- 1 Minute Read
- 26th June 2009
Fair value in City but gloom to stay
City offices have reached fair value and the West End market will follow in the second half of this year, DTZ said this week.
However, the agent also warned that there was no “near-term end to the market’s misery”. Its annual Money into property report, published on Monday, showed for the first time in its 34-year history a decline in the value of UK stock.
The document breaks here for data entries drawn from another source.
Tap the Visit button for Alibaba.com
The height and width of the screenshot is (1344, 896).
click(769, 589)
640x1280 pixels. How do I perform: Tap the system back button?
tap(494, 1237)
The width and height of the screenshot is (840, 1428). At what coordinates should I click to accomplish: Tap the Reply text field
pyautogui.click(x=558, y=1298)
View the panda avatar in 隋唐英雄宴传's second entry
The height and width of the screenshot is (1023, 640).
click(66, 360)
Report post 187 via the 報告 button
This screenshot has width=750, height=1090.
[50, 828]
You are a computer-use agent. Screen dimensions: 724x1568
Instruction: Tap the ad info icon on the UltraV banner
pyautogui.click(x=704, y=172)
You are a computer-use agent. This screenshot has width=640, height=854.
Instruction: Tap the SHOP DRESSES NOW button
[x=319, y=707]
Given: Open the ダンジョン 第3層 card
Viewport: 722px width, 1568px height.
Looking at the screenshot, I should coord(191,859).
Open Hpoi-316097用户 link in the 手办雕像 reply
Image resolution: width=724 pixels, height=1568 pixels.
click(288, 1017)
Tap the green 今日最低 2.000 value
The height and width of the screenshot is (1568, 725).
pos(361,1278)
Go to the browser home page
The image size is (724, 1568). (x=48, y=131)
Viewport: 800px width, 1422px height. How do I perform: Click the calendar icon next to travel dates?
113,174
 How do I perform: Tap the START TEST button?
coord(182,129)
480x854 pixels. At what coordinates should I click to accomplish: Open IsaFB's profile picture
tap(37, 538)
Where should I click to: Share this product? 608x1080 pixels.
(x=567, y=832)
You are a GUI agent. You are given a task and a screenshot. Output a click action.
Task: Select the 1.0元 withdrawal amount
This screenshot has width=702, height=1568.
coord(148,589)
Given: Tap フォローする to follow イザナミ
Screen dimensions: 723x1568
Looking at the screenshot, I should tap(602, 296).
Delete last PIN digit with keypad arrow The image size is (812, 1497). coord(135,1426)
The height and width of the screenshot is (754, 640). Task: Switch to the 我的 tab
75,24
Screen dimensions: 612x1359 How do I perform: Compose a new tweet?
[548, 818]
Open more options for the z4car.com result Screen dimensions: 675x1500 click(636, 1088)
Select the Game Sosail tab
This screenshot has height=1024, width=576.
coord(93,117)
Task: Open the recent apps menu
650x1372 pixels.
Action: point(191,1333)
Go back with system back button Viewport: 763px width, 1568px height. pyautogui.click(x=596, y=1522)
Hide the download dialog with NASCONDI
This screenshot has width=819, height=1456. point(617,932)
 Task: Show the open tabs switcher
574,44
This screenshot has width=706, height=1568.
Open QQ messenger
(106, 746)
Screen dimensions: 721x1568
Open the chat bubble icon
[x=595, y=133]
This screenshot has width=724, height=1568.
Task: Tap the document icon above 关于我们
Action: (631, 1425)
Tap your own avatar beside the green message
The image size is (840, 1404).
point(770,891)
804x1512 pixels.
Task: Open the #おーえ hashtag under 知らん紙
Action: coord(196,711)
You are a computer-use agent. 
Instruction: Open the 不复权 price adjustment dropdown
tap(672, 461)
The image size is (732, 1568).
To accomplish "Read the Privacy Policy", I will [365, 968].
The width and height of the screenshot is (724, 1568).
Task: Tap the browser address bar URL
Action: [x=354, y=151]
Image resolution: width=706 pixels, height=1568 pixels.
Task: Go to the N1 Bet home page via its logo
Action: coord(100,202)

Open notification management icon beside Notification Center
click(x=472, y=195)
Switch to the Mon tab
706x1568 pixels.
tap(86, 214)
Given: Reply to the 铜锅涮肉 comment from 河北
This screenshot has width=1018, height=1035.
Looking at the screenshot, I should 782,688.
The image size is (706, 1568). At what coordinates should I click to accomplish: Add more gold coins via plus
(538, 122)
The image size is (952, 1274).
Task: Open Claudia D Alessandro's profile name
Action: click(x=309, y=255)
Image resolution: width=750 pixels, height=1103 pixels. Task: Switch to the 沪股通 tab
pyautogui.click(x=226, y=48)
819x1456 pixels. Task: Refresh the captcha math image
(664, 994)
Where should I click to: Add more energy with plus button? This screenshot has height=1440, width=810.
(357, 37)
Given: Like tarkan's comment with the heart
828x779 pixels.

It fell by 10% last year to £586bn.
“We should not lose sight of the fact that we are in a significantly worse place than we were a year ago,” said the report. “GDP growth last year reached just 0.7% against expected growth of 1.6% earlier in 2008. The outlook for 2009 has deteriorated significantly with the economy expected to shrink by 4.1% compared to expectations of a 1.6% rise.” As a consequence of this and the continuing unavailability of debt, said DTZ, investment volumes would drop by 70% this year- down from an already depressed 2008, when volumes more than halved.
It also expects negative returns of almost 22% in the UK this year, caused be outward yield shifts and rental falls.
Prime rents in the City and the West End have fallen 31% and 23% respectively since the peak in 2007. Further drops of 14% in the City and 20% in the West End are predicted over the next two years. DTZ added that buying now, however, should lead to above-market returns in the long term.
Head of global forecasting Tony McGough said: “Full open hunting season for investors is not yet under way, with the majority of markets still needing to undergo further pain before they reach fair value.
“This picture will start changing in the second half of this year, though some key markets will reach fair value only in 2010”.
He added that opportunities would be “very mucho constrained” by the continued scarcity of debt funding.
More than 50% of lenders surveyed said that they did not expect a substantial recovery in the debt markets until after 2010.